Prophage Mutation Rate and Spectrum
There are 293 kb of prophage sequences (5% of the genome size; supplementary table S9, Supplementary Material online; 18 of 19 are incomplete, i.e., lacking necessary phage cargo genes and thus not being able to be induced to the lytic cycle) in the draft genome, and 1,466 base substitutions occurred in all the prophages. Because prophage DNA is replicated by the P. fluorescens machinery and the GC composition (60.27%) is close to the whole genomic level (60.71%), we expect the prophage mutation spectrum and rate to be close to that of the rest of the genome. This is the case except that the GC → AT transition rate is lower in the prophages (95% Poisson CI: 1.47 × 10−8, 1.72 × 10−8 per site per generation) than the host coding regions (95% CI: 1.91 × 10−8, 1.98 × 10−8) (supplementary table S10, Supplementary Material online), but consistent with that of the host intergenic regions (95% CI: 1.63 × 10−8, 1.84 × 10−8) (supplementary table S10, Supplementary Material online; all base-substitution types’ 95% Poisson CIs of prophage and intergenic host DNA overlap). If we assume that transcription-associated mutagenesis results in a different coding and intergenic mutation spectrum, this result suggests that prophages are not by and large transcribed in the host genome, as expected for prophages.
Discussion
The subject strain was patented for producing 6-aminopenicillanic acid (US patent number: US3239437 A) and cholesterol esterase (US4011138 A). Because healthy bacteria strains are critical for industrial purposes, using the mutator strain P. fluorescens ATCC948 to produce 6-aminopenicillanic acid or cholesterol esterase may not be optimal, as many mutations will be introduced into growing cells during the mass culturing process. This can result in lower efficiency of production or even loss of the ability to produce 6-aminopenicillanic acid and cholesterol esterase, compared with MMR+ strains. The ATCC948 culture did show slow growth (the final MA lines grew even slower), taking approximately 2 days to grow into a 1-mm diameter colony at 24 °C, versus less than 24 h for the MMR+ strain SBW25 (data not shown). We propose that using an MMR rescued strain would improve the ability of P. fluorescens to produce 6-aminopenicillanic acid or cholesterol esterase.

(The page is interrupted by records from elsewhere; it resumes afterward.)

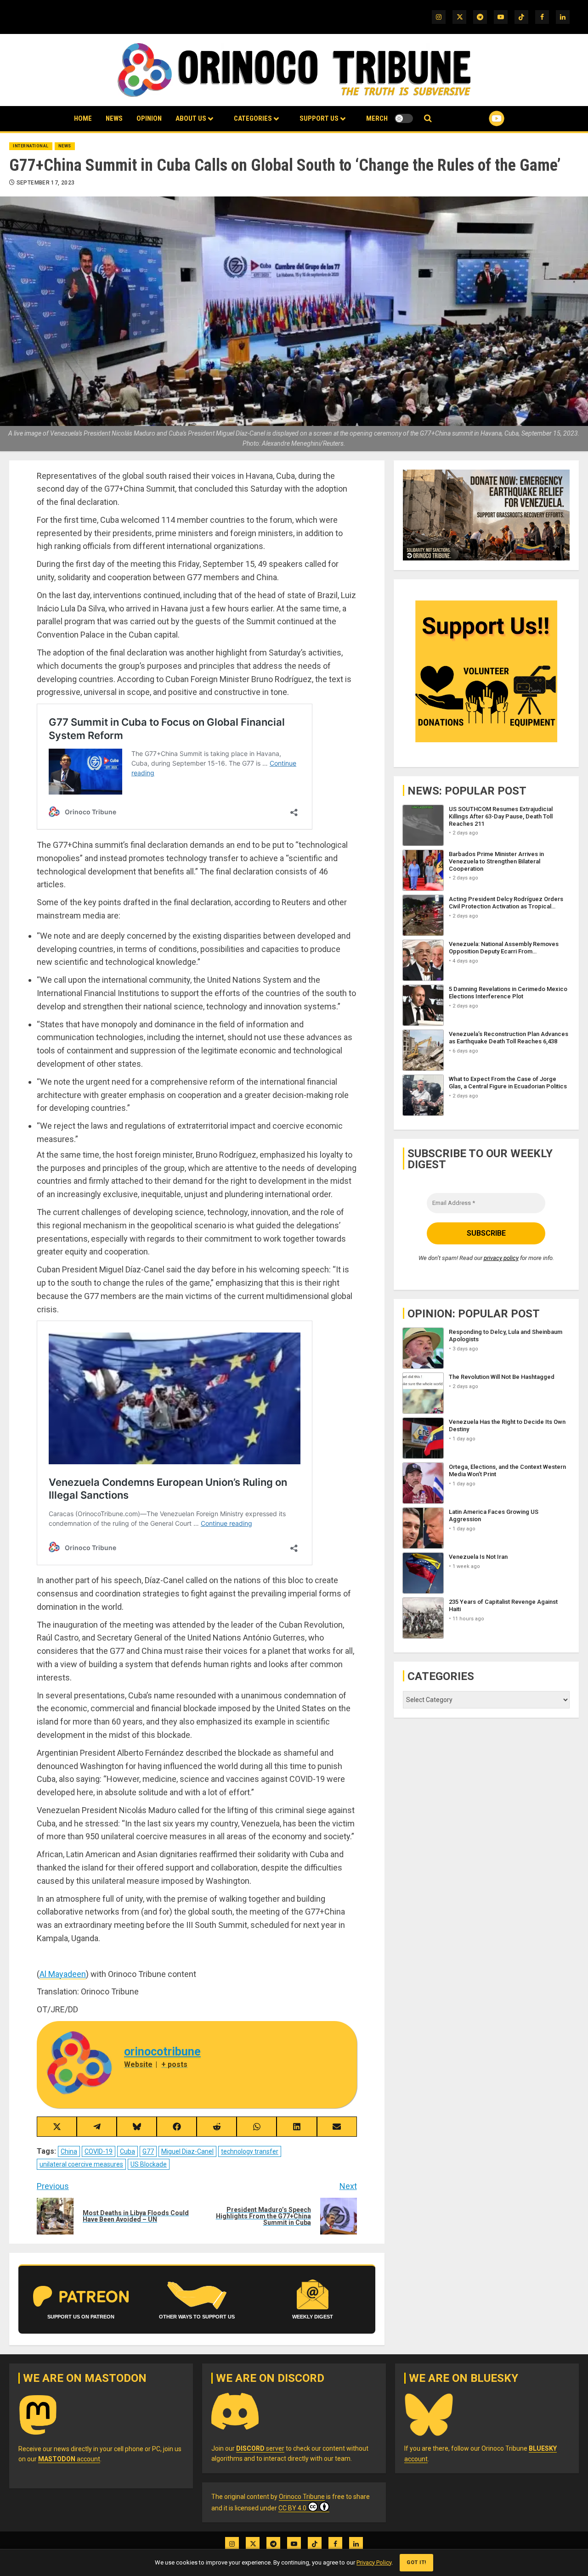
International (31, 146)
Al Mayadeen (63, 1974)
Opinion (149, 118)
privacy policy (501, 1257)
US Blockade (148, 2164)
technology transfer (249, 2151)
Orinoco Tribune (302, 2496)
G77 (148, 2151)
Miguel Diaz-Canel (187, 2151)
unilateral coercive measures (81, 2164)
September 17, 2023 (45, 182)
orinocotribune (162, 2051)
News (114, 118)
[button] (428, 118)
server (260, 2448)
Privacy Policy (373, 2562)
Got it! (416, 2562)
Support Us (319, 118)
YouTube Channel (482, 118)
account (69, 2459)
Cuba (127, 2151)
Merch (377, 118)
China (69, 2151)
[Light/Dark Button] (404, 118)
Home (83, 118)
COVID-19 (99, 2151)
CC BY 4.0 (292, 2508)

Our observations of elevated mutations in coding regions are consistent with the finding in a recent E. coli MA study comparing the mutation spectra of MMR+ and MMR− strains (Lee et al. 2012), suggesting that MMR may preferentially prevent errors in coding DNA, as MMR− lines show a greater elevation of mutations in coding regions. Although Lee et al. (2012) were unable to establish the significance for this observation of elevated mutation rate in coding regions in their dataset, the abundant mutations accumulated in our P. fluorescens MA lines provide an unusual level of statistical power to examine the relationship between mutations and their functional context.
The high elevation of the transition/transversion ratio under MMR deficiency may be explained by 1) transversions may not be repaired by MMR. For instance, Liu and Chang (1988) reported that some transversions may be repaired by a pathway that is independent of the MMR system and MMR deficiency only prevents transition repair, but transversions are still repaired. 2) MMR is biased to repair transitions. This was proposed by a recent whole-genome mutation study on E. coli (Lee et al. 2012), in which the transition/transversion ratio was elevated by about 32 times after mutL was knocked out.

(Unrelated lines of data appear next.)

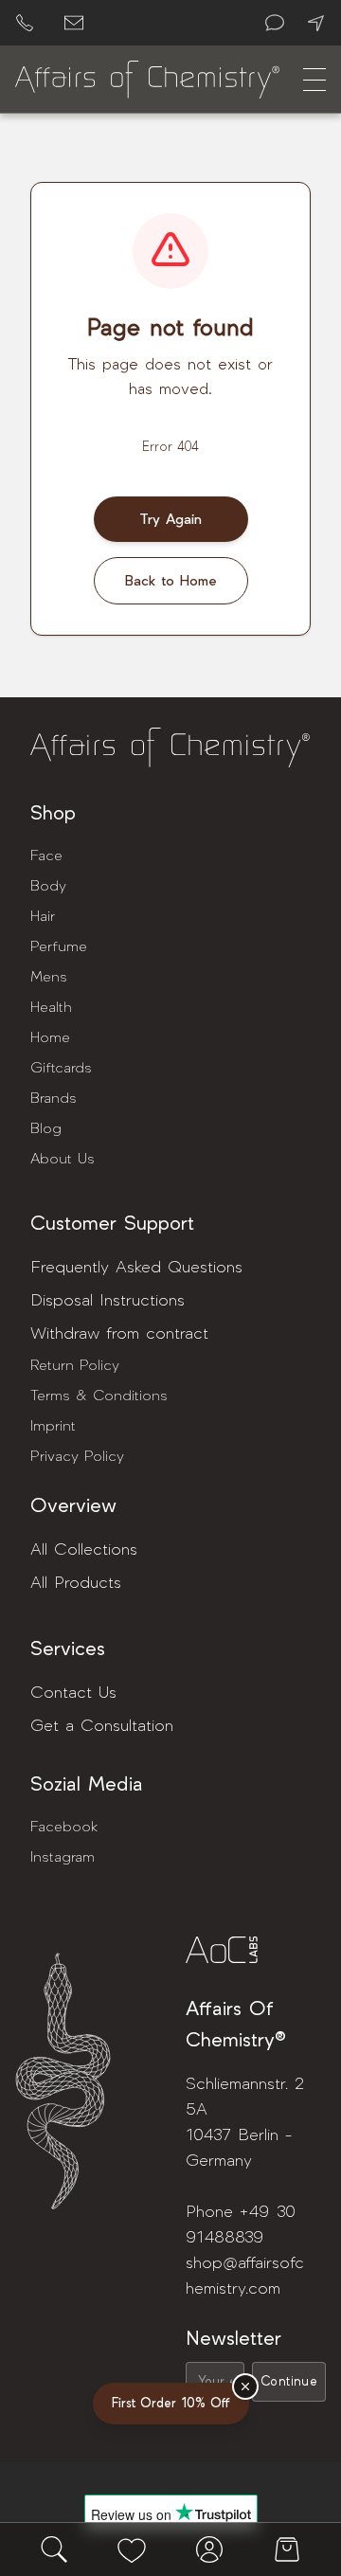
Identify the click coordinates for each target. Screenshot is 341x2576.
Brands (53, 1098)
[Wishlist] (132, 2549)
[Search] (54, 2549)
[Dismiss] (245, 2386)
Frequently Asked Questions (136, 1267)
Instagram (62, 1856)
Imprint (53, 1425)
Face (46, 855)
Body (48, 885)
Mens (48, 976)
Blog (46, 1128)
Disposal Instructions (107, 1300)
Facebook (64, 1826)
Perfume (58, 946)
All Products (75, 1583)
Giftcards (61, 1067)
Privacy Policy (77, 1456)
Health (51, 1007)
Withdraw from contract (119, 1333)
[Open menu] (314, 79)
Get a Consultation (101, 1726)
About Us (62, 1158)
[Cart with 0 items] (287, 2549)
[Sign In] (209, 2549)
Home (50, 1037)
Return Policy (74, 1365)
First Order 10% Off (171, 2403)
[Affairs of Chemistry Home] (147, 80)
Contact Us (73, 1692)
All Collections (83, 1549)
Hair (42, 916)
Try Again (170, 519)
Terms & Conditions (99, 1395)
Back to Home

The symmetrical mutation pattern in MMR− P. fluorescens, which is similar to that found in a mutL− strain of E. coli (Foster et al. 2013), suggests that mutation rates are influenced by genomic position. Nonetheless, the results for prokaryotes differ from those observed in a study of MMR− Saccharomyces cerevisiae, which found mutations to be randomly distributed across the genome and independent of replication timing (Lang et al. 2013), as did a recent study on MMR+ S. cerevisiae (Zhou et al. 2014); however, an earlier study showed a correlation between mutation rate and replication timing on chromosome VI in an MMR+ S. cerevisiae (Lang and Murray 2011), consistent with our finding here. Although further investigation is needed, these different conclusions suggest that the topological dependency of MMR may differ between prokaryotes and eukaryotes, or it is variable between different chromosomes in S. cerevisiae.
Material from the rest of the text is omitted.